Despite this, there is hardly any representation of great, contemporary African artwork in the international art market. I find this astonishing given the amount of amazing pieces I have seen myself when at home and in other African countries from Nigeria and Ghana, to Mozamique, Kenya, South Africa and more . There is also an overwhelming amount of fantastic art overseas within the African diaspora that is not exhibited enough. How has the global art market not yet clocked on to this especially in comparison to growth of other art markets such as Asia?
I realised that some of this may be due to a lack of information and exposure to modern and contemporary African art and its artists. There is an abundance of talent, but not enough platforms that show or speak about it. Nor is there enough representation between the artists themselves and potential buyers. So I decided to create The Afropolitan Collector.
The Afropolitan Collector is an art consultancy platform that provides fresh insights into buying, selecting and acquiring modern and contemporary work from Africa and its diaspora.
We work with auction houses, galleries and independent artists to help clients seek and select modern and contemporary African art - including paintings, drawings, photographs and sculptures - for their home, business or personal collection.

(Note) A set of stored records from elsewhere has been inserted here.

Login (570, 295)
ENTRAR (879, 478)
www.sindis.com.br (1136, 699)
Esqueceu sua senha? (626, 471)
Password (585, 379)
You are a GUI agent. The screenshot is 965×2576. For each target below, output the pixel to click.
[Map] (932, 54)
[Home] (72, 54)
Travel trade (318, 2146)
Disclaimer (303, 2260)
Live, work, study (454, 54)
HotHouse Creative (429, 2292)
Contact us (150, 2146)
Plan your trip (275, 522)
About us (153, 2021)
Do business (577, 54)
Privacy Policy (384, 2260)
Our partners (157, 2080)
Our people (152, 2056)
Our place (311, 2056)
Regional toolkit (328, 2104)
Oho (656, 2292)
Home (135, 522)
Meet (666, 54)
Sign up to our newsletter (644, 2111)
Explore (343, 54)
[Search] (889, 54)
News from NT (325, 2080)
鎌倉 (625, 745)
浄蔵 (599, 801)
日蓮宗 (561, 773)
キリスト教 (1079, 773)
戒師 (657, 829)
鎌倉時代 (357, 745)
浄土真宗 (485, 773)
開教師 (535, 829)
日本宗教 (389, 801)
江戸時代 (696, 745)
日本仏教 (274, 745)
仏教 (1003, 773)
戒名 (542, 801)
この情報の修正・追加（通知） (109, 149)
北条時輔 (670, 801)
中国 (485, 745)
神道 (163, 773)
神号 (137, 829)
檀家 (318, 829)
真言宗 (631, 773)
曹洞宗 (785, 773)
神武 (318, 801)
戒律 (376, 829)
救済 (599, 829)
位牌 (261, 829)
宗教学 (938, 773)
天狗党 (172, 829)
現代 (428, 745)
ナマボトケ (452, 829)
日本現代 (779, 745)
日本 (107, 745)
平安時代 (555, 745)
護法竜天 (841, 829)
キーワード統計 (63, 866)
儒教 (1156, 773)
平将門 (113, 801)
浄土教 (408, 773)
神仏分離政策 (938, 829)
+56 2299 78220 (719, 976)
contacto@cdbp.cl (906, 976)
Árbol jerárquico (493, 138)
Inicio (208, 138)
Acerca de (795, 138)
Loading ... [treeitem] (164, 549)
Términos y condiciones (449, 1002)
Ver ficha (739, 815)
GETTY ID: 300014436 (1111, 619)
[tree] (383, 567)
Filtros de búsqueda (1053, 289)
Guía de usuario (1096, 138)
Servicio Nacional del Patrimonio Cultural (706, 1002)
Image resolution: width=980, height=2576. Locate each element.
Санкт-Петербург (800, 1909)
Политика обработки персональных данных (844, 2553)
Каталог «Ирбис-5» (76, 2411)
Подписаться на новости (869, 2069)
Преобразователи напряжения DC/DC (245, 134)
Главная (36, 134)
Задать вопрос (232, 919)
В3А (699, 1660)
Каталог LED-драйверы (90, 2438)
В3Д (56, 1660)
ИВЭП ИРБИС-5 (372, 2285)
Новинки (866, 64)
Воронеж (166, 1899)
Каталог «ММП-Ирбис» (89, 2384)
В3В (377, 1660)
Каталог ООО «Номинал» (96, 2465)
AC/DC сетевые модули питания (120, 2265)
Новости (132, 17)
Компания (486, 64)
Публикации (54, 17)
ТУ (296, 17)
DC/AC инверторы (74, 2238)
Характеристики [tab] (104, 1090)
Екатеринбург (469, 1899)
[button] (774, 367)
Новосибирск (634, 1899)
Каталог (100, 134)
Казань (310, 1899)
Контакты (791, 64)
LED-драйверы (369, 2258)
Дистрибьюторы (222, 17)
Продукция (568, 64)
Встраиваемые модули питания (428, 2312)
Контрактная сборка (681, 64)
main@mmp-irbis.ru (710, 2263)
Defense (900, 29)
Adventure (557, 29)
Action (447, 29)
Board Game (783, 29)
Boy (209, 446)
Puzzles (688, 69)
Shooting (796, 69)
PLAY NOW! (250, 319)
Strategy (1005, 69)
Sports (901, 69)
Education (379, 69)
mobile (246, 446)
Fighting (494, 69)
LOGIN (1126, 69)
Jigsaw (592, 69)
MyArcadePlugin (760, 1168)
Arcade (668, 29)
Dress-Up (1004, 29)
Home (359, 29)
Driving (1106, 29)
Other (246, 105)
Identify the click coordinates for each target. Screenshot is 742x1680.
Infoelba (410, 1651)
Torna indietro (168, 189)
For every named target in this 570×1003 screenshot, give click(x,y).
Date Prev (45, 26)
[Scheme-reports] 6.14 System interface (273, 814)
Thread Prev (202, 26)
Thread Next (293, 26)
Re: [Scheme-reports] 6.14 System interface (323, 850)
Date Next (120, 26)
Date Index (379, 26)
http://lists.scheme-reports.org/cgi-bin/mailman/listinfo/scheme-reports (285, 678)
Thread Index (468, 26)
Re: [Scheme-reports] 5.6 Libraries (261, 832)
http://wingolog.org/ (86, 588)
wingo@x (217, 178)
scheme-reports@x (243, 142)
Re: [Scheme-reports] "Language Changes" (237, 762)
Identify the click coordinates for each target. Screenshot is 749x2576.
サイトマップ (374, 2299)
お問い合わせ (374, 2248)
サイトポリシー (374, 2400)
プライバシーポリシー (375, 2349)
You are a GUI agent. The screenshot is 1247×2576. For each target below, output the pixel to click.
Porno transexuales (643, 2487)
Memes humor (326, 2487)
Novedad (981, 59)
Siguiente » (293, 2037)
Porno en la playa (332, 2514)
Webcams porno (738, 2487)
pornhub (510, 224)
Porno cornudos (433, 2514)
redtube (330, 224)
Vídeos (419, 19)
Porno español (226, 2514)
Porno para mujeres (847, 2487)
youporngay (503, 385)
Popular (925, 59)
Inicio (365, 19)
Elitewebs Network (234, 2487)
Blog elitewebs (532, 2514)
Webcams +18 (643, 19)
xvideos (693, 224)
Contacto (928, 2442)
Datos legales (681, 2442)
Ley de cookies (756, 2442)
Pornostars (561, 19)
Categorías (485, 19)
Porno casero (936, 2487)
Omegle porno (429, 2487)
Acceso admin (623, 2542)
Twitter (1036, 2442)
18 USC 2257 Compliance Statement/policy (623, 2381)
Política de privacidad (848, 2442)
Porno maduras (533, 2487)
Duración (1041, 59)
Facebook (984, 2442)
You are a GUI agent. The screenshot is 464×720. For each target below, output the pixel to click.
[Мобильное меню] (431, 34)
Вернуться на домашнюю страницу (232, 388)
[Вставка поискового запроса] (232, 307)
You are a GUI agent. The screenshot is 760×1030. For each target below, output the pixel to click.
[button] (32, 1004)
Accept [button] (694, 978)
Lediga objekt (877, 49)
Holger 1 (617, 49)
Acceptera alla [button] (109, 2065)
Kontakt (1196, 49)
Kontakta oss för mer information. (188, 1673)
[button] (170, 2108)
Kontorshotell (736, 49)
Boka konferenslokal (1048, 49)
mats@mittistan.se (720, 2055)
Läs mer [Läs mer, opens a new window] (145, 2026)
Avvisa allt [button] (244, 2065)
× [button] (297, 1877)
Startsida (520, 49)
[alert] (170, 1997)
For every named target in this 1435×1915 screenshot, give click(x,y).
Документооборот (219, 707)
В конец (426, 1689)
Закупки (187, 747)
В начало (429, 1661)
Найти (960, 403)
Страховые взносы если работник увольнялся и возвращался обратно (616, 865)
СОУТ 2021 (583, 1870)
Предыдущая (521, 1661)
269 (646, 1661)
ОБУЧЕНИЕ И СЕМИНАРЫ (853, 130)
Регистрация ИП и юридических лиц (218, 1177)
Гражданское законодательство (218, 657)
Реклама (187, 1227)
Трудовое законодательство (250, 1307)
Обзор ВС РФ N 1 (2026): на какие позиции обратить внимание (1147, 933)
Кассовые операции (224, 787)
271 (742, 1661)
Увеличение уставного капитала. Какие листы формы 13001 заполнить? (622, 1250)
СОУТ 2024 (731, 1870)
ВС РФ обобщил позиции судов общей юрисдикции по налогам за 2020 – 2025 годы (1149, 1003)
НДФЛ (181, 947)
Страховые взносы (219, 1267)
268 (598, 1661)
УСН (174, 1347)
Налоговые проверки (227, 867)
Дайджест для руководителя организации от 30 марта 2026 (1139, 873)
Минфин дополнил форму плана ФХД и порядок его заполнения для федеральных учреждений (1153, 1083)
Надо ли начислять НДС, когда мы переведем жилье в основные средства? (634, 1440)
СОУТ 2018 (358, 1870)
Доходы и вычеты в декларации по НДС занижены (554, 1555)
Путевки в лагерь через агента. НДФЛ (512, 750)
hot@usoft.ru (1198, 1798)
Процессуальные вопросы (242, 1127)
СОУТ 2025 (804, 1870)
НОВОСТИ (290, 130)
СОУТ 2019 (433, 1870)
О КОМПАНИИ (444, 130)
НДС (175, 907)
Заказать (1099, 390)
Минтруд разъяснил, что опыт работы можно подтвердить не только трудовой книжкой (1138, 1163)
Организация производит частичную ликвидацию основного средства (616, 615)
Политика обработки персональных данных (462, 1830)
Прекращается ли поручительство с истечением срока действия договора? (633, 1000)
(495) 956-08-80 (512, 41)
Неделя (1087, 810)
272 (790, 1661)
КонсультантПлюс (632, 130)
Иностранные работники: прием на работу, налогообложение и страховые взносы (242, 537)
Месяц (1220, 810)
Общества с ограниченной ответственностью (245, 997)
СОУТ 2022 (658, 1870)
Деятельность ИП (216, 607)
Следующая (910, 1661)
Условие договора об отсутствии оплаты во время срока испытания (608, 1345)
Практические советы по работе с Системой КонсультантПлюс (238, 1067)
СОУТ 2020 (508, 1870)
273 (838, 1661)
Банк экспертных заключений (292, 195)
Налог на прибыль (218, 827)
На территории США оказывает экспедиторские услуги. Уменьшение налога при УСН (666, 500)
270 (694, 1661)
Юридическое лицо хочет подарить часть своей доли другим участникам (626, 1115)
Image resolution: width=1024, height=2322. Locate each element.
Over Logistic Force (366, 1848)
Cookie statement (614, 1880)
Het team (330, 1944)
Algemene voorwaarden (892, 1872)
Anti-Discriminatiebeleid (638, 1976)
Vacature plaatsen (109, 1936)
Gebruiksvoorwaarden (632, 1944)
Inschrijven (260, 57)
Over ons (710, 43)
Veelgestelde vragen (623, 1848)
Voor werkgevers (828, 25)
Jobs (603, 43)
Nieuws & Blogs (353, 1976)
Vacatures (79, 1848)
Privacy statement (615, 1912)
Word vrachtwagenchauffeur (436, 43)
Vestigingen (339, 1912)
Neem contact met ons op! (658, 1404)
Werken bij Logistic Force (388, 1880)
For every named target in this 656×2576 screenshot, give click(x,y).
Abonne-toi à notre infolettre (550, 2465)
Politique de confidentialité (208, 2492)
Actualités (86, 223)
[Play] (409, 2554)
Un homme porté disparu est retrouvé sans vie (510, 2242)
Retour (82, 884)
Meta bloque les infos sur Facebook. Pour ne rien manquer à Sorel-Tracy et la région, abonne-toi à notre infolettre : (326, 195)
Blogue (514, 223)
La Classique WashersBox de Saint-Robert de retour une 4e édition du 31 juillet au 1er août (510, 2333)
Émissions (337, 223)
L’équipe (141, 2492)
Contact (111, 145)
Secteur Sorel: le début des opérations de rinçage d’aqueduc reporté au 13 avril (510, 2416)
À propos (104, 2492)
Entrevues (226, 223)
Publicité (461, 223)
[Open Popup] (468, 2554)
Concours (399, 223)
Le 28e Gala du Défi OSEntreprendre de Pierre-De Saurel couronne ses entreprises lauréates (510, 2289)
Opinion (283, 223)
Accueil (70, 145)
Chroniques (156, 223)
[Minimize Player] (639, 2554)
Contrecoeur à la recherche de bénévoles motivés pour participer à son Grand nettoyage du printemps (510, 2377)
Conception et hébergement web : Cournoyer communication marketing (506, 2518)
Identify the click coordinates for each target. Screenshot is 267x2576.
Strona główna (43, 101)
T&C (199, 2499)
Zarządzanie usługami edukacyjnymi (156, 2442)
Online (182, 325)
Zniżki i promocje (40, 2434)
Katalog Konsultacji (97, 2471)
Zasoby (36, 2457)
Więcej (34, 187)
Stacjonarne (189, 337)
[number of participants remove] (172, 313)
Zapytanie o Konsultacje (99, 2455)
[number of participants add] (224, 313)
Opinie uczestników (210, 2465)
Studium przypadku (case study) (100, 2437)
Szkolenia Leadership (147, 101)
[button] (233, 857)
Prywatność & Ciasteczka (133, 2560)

Whether you are an experienced collector or brand new to modern and contemporary African art, we want you to use The Afropolitan Collector as a tool, reference and an informative guide to enjoying and experiencing art from Africa and its diaspora.
"The love of beauty"
The Afropolitan Collector logo is made up two nsibidi symbols that depict 'love' and 'beauty' translated in modern language as: 'the love of beauty'.
Believed to be several centuries old, nsibidi icons have been found on excavated pottery, ceramic artefacts and headrests dating back to periods ranging between 400 and 1400 CE in the Calabar area of Cross River State, Nigeria.
Being Africa’s oldest scripted form behind hieroglyphics, nsibidi has been used to document history, celebrate people’s heritage, instruct values, reinforce communication, deliberate on key issues, and resolve conflicts of love and war.
Though it is indigenous to the people occupying the southeastern region of modern Nigeria, nsibidi was more commonly associated with the Ejagham people of northern Cross River State where it is believed to have spread to surrounding ethnic groups like the Ibibios, Efiks, and Igbos, influencing their art forms and undergoing notable transformation in the process.